## Exercise material

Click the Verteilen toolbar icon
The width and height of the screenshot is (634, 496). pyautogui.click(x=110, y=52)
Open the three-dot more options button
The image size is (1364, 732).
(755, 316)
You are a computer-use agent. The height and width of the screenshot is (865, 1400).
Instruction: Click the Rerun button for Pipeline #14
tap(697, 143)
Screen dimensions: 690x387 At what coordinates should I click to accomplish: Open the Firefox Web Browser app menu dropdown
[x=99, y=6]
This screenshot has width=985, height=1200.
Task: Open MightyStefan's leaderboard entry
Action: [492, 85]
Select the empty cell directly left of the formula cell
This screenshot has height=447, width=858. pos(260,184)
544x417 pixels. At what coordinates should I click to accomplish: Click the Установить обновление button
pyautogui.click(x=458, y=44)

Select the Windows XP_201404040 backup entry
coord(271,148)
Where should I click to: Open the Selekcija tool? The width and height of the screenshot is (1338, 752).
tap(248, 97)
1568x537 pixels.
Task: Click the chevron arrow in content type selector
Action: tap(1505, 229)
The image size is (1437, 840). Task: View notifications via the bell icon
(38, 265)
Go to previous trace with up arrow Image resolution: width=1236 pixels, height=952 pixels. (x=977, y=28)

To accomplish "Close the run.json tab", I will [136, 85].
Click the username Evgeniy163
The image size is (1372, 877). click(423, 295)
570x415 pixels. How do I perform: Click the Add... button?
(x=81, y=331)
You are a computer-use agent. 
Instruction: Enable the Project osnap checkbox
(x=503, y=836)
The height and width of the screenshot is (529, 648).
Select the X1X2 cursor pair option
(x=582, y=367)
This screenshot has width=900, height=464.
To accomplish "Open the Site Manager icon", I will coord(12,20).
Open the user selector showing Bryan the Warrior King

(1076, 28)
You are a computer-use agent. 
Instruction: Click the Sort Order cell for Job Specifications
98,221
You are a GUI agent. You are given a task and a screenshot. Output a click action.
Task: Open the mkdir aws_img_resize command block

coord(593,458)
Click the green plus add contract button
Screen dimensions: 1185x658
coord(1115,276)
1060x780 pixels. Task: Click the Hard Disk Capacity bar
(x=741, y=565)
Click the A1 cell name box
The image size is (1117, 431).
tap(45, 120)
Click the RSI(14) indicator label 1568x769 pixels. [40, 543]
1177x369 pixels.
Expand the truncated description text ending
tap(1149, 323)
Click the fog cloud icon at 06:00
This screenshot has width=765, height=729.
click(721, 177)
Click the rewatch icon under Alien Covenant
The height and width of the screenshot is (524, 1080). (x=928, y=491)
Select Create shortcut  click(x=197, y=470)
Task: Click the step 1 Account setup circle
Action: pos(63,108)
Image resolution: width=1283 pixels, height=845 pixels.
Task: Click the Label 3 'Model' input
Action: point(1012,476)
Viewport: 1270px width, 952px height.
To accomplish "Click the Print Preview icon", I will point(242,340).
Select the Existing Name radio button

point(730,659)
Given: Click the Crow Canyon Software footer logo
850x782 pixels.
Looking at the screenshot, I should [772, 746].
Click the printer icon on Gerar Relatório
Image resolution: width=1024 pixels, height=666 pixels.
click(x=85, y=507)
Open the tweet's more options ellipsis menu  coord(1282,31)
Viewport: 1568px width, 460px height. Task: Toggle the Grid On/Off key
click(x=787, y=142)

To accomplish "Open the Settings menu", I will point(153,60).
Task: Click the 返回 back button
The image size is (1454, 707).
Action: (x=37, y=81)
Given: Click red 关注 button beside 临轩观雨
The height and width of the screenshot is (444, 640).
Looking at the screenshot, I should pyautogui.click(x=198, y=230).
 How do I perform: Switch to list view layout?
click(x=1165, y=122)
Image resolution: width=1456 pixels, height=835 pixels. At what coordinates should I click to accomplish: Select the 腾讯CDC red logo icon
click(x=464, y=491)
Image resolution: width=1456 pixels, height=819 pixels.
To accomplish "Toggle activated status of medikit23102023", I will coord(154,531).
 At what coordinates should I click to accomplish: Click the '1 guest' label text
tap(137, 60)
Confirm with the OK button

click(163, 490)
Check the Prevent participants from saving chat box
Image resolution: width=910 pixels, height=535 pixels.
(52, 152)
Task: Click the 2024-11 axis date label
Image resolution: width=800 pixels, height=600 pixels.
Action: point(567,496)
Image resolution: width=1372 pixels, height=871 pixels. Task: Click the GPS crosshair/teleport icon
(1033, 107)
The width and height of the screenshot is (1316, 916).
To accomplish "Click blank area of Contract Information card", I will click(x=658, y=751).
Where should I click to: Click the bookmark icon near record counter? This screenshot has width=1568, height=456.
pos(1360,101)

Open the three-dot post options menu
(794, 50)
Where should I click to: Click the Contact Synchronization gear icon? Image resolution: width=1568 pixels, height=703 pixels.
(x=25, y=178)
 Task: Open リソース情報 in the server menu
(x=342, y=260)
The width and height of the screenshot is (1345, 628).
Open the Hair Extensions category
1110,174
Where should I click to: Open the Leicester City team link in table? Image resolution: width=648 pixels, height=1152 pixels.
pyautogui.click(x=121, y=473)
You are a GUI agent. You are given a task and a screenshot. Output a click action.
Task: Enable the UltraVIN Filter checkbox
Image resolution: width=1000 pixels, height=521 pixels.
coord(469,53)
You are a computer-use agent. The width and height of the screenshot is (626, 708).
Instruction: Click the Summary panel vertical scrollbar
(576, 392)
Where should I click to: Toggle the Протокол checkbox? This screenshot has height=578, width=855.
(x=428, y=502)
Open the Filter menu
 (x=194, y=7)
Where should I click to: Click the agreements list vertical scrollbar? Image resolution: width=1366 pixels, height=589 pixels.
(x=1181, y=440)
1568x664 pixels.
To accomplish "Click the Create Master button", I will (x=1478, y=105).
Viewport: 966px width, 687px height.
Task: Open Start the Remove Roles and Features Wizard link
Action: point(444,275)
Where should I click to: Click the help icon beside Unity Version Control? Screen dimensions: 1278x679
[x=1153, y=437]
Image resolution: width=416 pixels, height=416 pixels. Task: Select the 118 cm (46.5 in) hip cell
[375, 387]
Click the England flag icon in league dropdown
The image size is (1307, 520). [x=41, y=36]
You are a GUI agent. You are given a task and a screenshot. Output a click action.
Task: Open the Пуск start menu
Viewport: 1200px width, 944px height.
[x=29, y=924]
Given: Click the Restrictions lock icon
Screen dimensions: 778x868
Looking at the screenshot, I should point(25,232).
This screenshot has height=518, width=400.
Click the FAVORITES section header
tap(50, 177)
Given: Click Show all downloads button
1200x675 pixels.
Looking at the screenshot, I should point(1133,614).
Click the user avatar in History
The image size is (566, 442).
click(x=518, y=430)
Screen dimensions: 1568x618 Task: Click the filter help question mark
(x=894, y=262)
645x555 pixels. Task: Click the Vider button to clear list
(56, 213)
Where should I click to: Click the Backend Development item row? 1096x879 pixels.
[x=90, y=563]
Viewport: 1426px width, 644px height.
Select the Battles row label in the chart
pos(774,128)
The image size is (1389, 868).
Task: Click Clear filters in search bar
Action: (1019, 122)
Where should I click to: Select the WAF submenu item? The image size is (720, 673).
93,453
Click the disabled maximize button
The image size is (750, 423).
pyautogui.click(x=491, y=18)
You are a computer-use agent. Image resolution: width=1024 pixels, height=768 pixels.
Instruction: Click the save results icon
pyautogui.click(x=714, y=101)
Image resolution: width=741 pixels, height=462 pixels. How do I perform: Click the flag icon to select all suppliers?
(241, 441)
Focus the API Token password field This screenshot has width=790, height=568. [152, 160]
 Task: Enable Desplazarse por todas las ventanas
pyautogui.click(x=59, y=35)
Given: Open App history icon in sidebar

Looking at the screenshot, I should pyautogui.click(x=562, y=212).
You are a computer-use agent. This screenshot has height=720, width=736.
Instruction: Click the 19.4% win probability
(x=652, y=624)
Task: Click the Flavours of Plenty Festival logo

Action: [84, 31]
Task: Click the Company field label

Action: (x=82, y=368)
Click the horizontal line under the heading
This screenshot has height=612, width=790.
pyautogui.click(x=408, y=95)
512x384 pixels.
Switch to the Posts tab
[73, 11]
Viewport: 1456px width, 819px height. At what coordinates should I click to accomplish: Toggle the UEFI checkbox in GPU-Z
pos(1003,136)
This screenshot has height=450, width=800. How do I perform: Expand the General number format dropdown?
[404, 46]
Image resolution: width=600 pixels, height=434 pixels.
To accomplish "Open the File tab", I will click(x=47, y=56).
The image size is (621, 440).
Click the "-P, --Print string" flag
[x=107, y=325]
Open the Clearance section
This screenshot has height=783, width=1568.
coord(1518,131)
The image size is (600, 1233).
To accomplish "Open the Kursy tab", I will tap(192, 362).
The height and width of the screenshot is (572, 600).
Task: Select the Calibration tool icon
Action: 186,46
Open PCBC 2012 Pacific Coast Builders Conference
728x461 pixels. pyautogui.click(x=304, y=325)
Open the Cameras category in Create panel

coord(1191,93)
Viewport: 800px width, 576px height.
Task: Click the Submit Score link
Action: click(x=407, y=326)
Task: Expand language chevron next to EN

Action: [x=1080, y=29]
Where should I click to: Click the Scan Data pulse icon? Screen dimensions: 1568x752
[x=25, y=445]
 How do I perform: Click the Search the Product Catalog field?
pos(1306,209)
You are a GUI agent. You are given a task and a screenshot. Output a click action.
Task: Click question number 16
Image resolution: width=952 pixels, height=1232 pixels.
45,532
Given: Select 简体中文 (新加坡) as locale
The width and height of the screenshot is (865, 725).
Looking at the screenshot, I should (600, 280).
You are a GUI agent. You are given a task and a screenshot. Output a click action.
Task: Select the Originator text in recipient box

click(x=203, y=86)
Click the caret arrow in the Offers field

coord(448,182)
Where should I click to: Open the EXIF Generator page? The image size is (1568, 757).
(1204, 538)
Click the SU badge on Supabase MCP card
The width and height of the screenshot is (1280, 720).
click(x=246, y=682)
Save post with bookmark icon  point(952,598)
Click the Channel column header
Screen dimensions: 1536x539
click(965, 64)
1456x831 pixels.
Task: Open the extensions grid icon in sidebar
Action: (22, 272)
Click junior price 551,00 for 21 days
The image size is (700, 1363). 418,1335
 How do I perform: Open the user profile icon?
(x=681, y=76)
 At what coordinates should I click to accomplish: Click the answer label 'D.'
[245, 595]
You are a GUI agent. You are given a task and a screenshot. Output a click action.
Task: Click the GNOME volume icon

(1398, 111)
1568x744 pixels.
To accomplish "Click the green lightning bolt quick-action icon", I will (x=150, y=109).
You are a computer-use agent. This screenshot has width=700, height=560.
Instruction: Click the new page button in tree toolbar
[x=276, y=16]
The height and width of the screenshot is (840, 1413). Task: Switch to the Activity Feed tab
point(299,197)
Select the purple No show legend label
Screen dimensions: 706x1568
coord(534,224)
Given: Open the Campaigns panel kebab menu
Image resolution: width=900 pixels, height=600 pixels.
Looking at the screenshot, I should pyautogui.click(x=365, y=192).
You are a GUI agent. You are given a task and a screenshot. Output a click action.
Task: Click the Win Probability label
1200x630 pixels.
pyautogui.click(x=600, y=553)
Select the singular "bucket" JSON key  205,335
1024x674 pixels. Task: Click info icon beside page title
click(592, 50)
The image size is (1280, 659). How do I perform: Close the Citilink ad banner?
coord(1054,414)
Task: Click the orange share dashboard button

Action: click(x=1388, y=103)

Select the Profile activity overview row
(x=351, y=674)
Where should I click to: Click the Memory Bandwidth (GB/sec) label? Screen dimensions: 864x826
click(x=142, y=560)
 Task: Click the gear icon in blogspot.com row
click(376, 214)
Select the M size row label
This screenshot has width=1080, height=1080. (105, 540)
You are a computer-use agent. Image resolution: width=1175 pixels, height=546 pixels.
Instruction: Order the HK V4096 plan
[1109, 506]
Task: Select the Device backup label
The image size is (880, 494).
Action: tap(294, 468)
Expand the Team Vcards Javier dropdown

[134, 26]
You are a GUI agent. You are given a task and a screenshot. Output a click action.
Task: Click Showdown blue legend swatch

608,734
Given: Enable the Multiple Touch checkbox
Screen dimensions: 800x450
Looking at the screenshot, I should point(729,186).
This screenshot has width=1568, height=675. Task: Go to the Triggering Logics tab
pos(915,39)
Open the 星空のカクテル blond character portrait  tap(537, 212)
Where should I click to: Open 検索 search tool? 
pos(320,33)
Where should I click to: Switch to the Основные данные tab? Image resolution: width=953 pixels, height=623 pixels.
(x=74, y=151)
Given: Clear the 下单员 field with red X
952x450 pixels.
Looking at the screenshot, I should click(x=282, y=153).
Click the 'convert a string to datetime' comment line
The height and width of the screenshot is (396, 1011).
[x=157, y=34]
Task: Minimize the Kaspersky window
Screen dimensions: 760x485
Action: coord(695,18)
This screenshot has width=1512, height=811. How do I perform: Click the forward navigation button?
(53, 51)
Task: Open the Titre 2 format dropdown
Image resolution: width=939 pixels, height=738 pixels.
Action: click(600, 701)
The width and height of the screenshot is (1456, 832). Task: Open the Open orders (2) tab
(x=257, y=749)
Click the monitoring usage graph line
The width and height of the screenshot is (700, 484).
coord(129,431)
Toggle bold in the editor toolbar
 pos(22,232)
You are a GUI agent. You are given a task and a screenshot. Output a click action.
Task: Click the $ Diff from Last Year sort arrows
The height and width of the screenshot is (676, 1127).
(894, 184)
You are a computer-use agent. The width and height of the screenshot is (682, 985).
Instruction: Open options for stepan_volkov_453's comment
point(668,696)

## Problem to solve
Rescale the material, beginning at the line that contains "is (682, 985)." and stopping after the last line of the material. Write those lines out again in full, requests included, with every coordinate in the answers multiplied by 2.1 and rounded to a whole number, halves rounded up.

## Answer to the exercise
You are a computer-use agent. The width and height of the screenshot is (682, 985).
Instruction: Open options for stepan_volkov_453's comment
point(1403,1462)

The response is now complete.